Она имеет в виду телепатическое включение света.
— Возможно, и ты скоро сможешь это делать.
Медно-красные волосы струятся по синим простыням, словно река лавы. Это не один оттенок, а смесь цветов, где отдельные пряди ловят свет, как отполированная латунь. Ее выразительные зеленые глаза прикованы ко мне, я скольжу взглядом по пышной, соблазнительной фигуре, отмечая, как свет ложится на мягкие изгибы ее тела.
Я снимаю с ее лица голубые очки и кладу рядом с лампой, пока потребность прикоснуться к ней граничит с одержимостью, и достаю баночку с зельем, чтобы подготовить ее тело к моему вторжению. Каждая клетка моего существа вибрирует от жгучего, неотложного желания обладать ею.
Она пожирает меня взглядом с кровати, зрачки ее расширяются, когда я срываю с себя футболку и подхожу к ней с обнаженным торсом.
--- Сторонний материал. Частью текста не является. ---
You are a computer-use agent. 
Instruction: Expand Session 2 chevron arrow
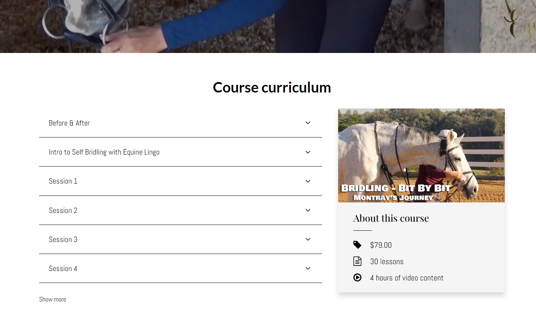point(308,210)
Я протягиваю руку, чтобы прикоснуться к ней, скольжу ладонями по каждому доступному дюйму ее кожи с края кровати и быстро освобождаю ее от одежды. Мой член твердеет.
Внезапно ее рука ложится поверх моей, останавливая движение к самой женственной ее части.
— Знаешь, я никогда не испытывала таких чувств к кому-либо, и мой опыт с мужчинами был далеко не самым удачным
Я замираю и говорю ей первую правду о себе, которая приходит на ум.
— Я не обычный мужчина, Бернадетт.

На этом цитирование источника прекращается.